Exercise input:

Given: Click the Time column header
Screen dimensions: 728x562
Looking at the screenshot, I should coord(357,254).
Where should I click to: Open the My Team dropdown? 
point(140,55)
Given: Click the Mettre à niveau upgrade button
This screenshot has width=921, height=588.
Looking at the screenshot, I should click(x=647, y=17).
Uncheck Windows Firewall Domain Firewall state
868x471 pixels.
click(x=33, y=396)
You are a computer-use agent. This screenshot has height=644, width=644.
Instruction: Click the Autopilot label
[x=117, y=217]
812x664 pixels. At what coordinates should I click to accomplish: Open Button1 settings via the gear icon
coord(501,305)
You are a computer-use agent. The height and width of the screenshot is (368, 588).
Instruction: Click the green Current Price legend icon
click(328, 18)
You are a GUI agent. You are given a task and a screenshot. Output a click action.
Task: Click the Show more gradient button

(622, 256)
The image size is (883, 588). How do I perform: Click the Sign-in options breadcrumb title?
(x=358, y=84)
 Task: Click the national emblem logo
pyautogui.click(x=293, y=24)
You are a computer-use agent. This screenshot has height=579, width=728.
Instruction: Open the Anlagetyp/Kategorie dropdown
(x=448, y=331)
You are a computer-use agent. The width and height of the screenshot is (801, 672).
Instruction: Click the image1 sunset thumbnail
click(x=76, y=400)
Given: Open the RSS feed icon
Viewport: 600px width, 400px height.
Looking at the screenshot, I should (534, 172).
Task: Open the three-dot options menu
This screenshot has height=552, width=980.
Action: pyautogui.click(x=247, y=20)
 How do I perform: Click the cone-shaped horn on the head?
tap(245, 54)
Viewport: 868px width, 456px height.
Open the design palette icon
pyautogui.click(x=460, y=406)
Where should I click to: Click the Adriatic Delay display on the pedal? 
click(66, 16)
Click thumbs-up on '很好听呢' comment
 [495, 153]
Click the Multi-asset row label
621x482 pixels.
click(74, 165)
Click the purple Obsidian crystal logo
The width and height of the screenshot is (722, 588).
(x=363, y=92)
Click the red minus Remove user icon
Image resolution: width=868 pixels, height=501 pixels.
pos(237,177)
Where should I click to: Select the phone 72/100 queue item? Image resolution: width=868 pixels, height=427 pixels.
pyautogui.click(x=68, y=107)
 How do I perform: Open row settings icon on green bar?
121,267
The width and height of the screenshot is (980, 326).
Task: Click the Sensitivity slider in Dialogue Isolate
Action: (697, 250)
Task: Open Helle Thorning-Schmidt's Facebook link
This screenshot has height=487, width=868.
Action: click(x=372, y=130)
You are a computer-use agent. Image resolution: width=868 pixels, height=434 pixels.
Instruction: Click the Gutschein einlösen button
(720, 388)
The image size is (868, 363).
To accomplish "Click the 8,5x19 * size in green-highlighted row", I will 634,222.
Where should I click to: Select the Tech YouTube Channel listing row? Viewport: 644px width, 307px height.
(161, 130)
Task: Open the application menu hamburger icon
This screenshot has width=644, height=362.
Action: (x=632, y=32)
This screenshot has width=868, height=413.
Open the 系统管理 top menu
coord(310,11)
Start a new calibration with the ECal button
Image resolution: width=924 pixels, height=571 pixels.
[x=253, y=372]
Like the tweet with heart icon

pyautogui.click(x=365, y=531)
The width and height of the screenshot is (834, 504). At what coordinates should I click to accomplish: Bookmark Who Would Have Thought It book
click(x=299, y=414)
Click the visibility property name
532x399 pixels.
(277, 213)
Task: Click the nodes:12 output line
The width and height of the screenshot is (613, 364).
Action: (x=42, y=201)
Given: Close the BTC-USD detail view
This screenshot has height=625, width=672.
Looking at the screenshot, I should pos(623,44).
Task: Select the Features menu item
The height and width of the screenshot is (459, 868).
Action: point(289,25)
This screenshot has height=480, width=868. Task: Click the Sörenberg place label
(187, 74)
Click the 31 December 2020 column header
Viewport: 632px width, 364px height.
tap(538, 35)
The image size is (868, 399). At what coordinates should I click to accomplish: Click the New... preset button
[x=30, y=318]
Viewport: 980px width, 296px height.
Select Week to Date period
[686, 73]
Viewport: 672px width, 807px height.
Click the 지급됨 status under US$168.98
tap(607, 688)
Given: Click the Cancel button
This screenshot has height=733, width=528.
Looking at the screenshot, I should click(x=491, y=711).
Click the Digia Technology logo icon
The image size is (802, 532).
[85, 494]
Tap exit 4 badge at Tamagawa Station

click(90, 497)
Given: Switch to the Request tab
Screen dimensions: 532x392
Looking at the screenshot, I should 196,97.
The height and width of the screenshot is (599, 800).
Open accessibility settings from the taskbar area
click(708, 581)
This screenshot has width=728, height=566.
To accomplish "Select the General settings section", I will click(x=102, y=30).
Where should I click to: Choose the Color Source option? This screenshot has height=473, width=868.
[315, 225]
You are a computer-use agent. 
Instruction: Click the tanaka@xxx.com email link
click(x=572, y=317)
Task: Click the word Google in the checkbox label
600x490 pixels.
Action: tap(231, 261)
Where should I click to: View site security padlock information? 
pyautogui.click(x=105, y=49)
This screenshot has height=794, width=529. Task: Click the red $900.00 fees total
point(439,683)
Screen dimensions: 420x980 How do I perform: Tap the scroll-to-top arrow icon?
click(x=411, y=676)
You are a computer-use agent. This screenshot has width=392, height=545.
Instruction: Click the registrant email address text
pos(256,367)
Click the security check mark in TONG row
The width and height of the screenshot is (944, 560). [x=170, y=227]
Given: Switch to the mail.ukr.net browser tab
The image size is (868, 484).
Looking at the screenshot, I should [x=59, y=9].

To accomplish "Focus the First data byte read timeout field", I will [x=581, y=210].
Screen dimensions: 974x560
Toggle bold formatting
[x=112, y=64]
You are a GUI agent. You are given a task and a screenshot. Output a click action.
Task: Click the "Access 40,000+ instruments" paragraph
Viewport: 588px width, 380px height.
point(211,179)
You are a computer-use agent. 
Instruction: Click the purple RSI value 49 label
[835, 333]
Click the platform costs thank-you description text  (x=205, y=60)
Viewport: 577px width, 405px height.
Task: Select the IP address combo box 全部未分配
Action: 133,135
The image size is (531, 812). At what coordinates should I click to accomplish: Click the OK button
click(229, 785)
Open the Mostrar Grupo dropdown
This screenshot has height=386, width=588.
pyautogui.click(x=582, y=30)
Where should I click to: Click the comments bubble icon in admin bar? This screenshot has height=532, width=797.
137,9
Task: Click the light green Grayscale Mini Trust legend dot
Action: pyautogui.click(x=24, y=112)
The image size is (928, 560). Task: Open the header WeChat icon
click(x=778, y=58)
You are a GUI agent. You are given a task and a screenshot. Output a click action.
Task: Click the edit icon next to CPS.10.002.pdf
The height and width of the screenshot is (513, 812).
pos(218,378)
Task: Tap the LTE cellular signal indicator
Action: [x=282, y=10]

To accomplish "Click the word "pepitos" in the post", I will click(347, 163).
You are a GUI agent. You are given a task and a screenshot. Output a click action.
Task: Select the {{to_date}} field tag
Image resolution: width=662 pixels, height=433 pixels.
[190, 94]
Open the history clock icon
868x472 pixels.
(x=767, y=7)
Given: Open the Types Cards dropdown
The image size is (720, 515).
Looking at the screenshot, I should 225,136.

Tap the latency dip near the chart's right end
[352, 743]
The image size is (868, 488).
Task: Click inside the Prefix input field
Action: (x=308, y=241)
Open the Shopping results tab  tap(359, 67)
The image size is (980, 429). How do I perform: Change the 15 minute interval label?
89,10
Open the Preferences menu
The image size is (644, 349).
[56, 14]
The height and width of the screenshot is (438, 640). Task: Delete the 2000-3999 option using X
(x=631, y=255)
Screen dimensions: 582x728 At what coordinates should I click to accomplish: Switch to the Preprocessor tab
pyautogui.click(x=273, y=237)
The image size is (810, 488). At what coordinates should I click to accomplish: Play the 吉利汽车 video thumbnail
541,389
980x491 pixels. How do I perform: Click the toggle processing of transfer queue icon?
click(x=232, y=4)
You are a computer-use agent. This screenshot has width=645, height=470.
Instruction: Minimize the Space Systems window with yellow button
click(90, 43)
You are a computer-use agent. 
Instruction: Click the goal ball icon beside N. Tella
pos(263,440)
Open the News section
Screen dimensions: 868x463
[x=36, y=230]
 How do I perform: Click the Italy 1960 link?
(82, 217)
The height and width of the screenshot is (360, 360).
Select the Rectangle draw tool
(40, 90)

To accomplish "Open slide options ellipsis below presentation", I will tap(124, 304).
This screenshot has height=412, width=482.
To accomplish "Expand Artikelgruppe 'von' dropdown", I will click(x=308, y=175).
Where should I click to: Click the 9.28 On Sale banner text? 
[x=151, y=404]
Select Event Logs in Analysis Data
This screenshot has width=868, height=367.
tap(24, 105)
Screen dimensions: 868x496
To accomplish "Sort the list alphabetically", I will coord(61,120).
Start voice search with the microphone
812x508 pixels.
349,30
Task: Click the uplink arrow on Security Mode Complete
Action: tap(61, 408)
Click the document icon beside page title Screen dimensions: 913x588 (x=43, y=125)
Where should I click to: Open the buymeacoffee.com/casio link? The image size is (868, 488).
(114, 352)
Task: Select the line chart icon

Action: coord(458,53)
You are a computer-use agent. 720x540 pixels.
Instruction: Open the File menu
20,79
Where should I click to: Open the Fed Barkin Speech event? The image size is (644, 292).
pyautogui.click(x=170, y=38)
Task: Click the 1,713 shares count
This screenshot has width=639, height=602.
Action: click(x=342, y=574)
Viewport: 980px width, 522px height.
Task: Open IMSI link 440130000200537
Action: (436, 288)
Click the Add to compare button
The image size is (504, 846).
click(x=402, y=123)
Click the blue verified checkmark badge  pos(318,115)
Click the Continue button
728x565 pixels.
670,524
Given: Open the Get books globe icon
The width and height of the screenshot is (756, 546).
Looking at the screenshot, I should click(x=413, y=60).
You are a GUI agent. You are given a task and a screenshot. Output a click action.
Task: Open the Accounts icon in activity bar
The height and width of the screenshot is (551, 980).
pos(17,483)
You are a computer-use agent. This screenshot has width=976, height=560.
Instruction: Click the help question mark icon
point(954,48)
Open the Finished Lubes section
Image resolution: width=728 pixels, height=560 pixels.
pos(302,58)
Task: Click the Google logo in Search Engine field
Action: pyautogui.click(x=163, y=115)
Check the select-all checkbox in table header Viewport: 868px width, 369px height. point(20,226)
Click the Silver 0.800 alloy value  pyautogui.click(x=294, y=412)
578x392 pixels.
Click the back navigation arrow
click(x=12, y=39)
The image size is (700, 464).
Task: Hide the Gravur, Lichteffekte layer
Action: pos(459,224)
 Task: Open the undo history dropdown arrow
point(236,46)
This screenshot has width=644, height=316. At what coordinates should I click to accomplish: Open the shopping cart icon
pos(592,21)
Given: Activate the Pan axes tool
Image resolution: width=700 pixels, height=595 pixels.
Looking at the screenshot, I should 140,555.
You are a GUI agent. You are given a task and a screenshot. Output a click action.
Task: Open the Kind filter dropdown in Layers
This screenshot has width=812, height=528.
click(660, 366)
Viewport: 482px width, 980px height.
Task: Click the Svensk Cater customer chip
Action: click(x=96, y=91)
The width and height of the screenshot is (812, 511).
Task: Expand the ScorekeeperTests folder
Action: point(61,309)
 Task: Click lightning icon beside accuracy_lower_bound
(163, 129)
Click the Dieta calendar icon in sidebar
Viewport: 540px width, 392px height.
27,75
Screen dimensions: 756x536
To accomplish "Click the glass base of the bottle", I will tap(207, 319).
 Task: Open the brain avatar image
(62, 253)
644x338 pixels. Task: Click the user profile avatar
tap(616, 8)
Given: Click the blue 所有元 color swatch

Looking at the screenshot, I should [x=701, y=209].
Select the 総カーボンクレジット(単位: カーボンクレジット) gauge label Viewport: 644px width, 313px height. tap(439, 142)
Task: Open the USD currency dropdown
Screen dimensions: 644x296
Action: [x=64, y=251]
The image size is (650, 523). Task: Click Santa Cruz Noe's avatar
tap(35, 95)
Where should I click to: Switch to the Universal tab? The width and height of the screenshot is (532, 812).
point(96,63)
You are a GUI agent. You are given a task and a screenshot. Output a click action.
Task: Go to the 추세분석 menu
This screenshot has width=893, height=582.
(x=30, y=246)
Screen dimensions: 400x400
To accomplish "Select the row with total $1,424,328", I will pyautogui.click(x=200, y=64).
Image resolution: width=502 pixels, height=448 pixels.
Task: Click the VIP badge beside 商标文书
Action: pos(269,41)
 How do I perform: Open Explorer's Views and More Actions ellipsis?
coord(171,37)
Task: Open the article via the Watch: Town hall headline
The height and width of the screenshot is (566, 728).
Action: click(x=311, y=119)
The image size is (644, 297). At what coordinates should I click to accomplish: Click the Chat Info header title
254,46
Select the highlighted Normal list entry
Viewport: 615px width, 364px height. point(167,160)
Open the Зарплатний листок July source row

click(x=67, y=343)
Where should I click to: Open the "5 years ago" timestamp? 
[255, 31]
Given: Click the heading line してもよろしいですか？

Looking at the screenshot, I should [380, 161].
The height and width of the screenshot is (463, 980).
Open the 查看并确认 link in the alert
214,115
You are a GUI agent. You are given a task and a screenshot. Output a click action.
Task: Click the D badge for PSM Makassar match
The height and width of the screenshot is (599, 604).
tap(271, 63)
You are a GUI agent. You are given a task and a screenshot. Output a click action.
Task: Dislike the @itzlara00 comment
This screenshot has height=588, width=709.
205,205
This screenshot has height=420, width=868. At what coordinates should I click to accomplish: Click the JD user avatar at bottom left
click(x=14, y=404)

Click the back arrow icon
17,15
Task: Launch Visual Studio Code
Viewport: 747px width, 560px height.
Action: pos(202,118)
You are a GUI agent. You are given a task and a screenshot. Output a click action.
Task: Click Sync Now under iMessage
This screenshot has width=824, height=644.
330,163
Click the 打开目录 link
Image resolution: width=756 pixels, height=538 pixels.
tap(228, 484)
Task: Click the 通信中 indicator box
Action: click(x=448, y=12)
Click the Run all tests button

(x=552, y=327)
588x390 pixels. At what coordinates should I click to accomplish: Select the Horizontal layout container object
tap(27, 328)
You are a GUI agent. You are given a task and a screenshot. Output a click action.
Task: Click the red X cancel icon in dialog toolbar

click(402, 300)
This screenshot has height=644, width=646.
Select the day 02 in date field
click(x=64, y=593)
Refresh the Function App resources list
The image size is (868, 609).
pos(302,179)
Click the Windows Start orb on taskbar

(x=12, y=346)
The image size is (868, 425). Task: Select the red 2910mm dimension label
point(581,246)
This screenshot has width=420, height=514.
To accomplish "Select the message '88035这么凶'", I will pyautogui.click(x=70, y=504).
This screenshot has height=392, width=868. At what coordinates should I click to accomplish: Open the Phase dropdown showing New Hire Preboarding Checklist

What to do: Give only the number of lines in the records that include the word "checkbox".

Response to the exercise: 2